> Information:

::::::::::

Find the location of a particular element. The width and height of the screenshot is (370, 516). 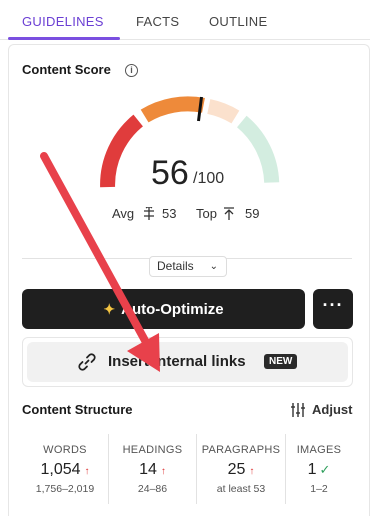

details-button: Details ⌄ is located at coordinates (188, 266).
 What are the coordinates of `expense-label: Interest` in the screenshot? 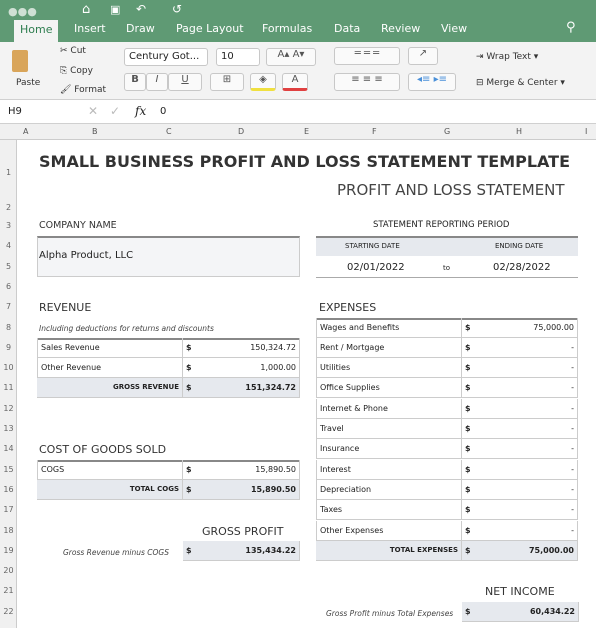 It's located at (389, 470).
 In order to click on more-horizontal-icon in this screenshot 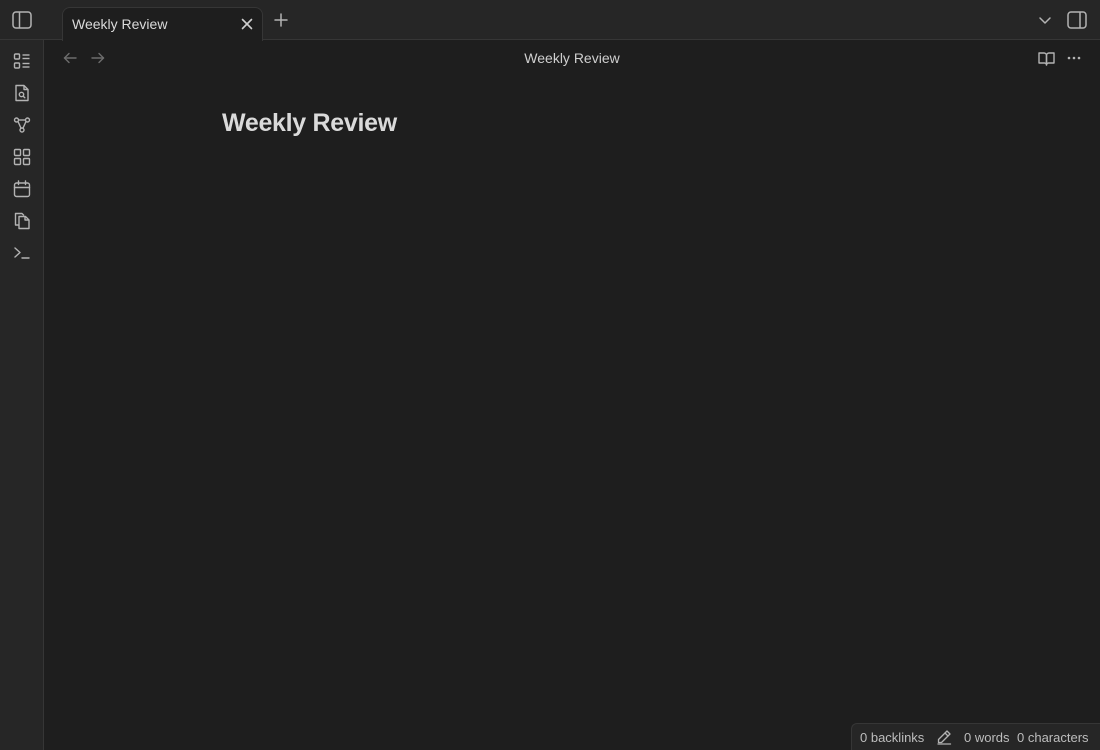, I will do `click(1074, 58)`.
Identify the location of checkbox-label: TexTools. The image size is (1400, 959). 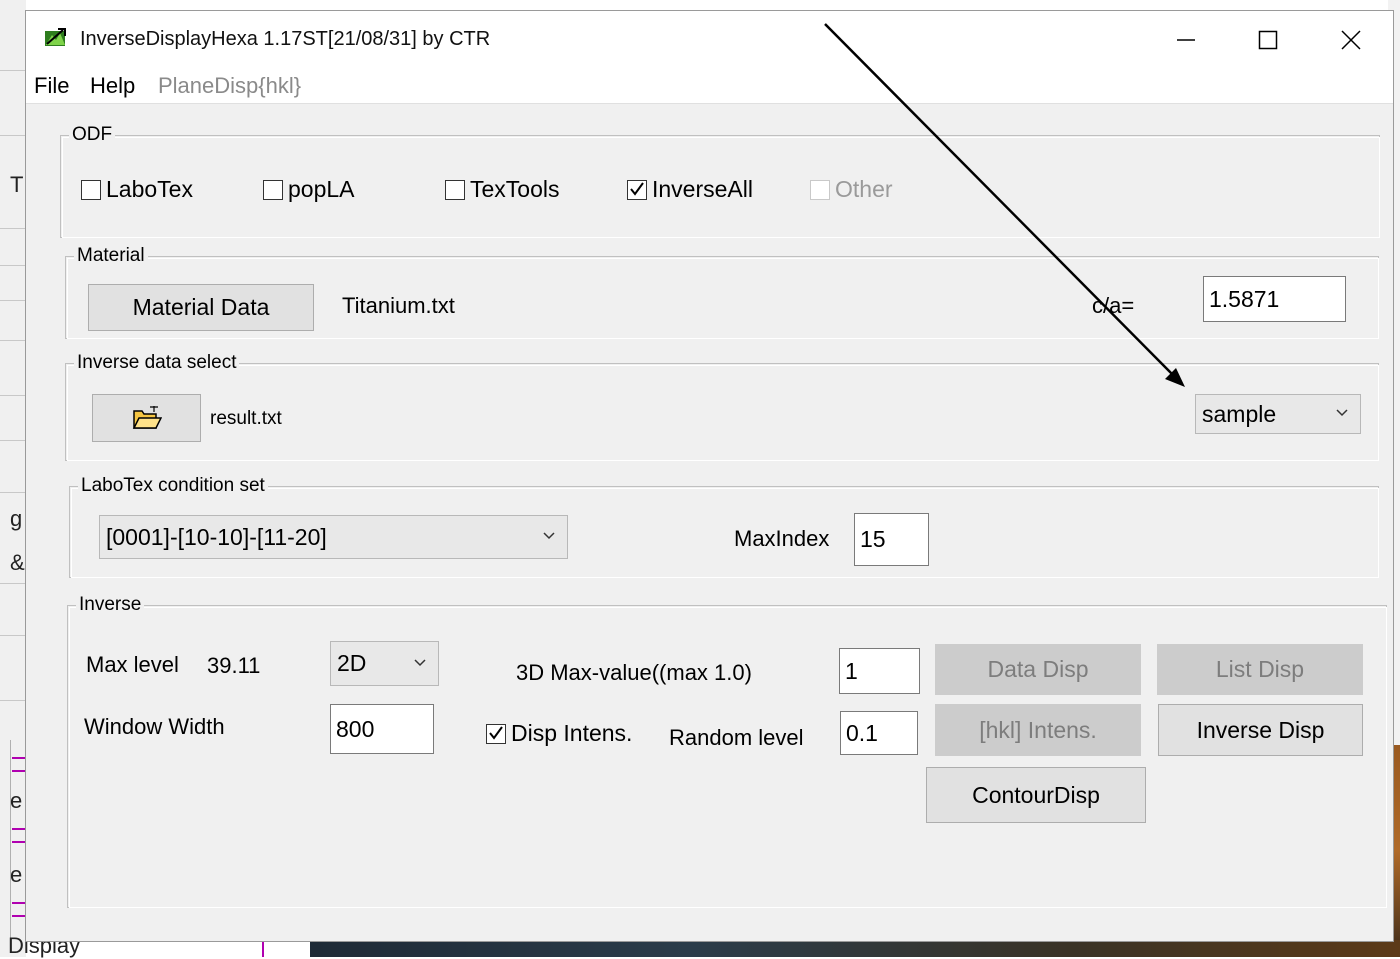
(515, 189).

::::::::::

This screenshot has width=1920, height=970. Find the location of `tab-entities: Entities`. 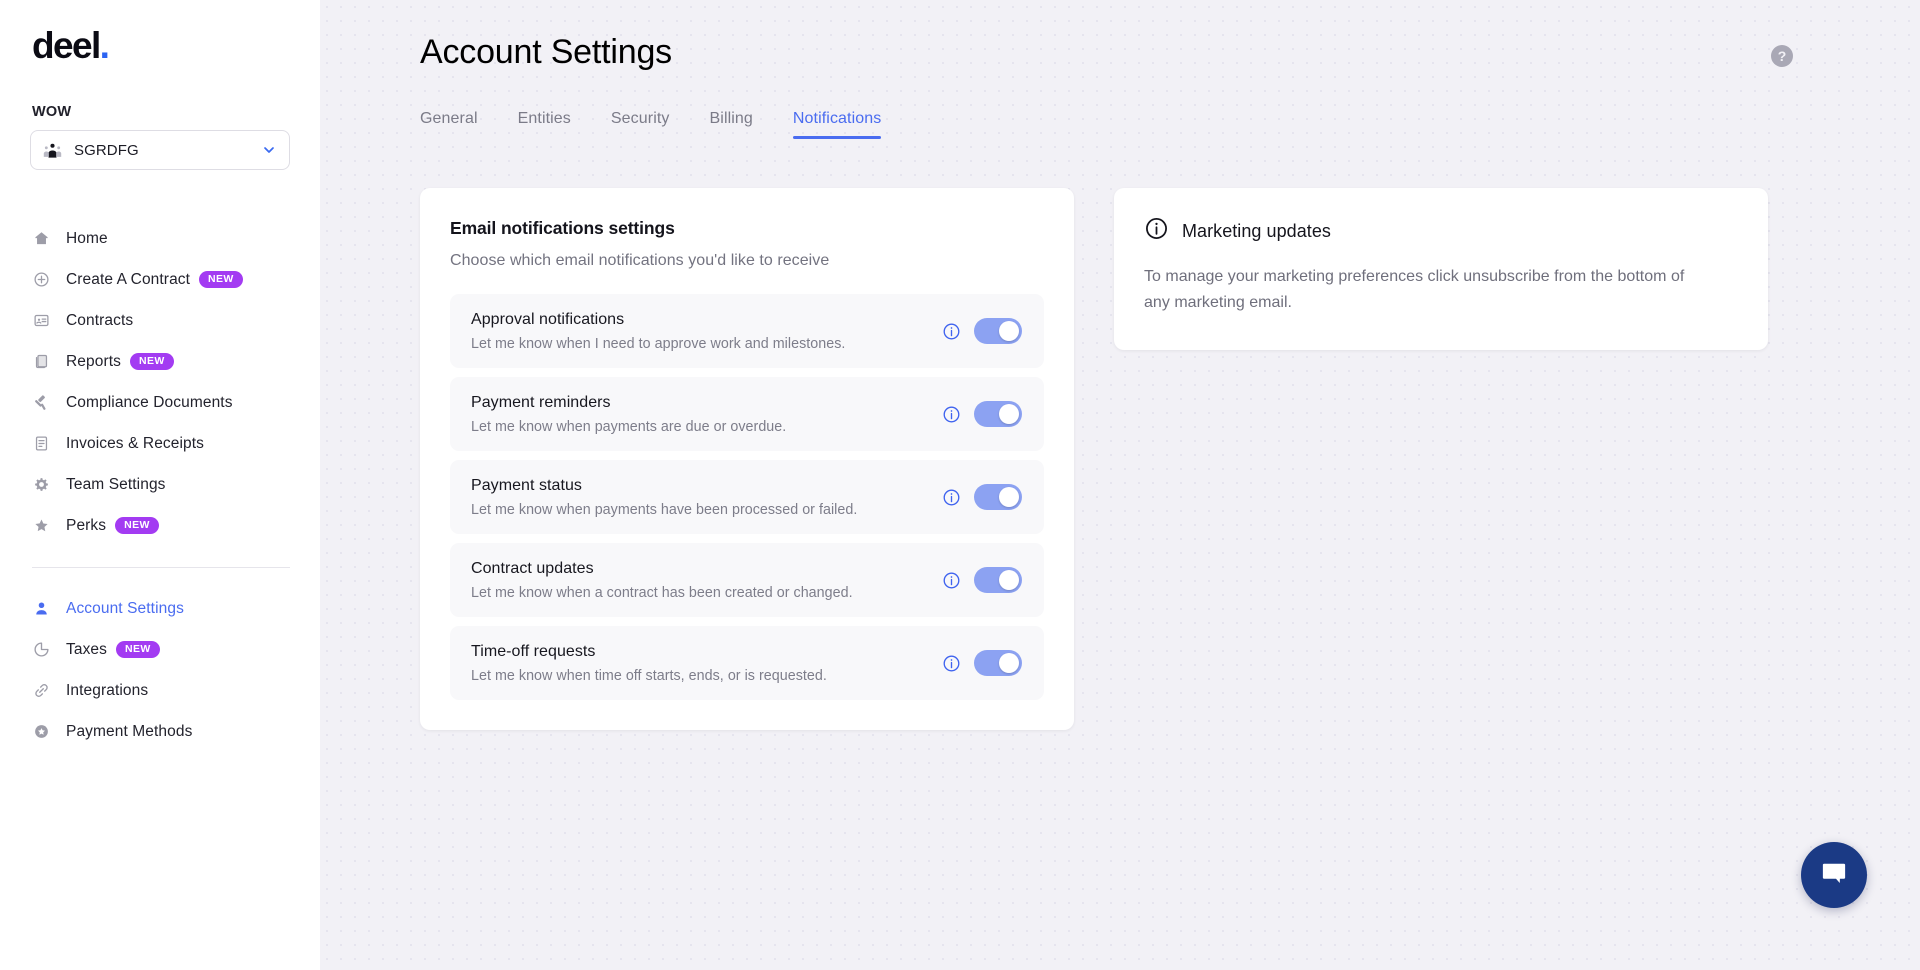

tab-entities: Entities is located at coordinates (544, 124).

::::::::::

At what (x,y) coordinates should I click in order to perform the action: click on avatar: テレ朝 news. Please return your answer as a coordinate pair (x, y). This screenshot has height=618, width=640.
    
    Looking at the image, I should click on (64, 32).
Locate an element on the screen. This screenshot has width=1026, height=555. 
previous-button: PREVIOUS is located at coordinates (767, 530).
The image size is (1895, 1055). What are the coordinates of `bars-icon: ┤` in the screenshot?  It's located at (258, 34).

::::::::::

Can you set down, word for word, the stretch of the listing above from the line containing "Identify the location" through the line containing "(515, 189).", leaving the pictures out?

Identify the location of checkbox-label: TexTools. The image size is (1400, 959). 
(515, 189).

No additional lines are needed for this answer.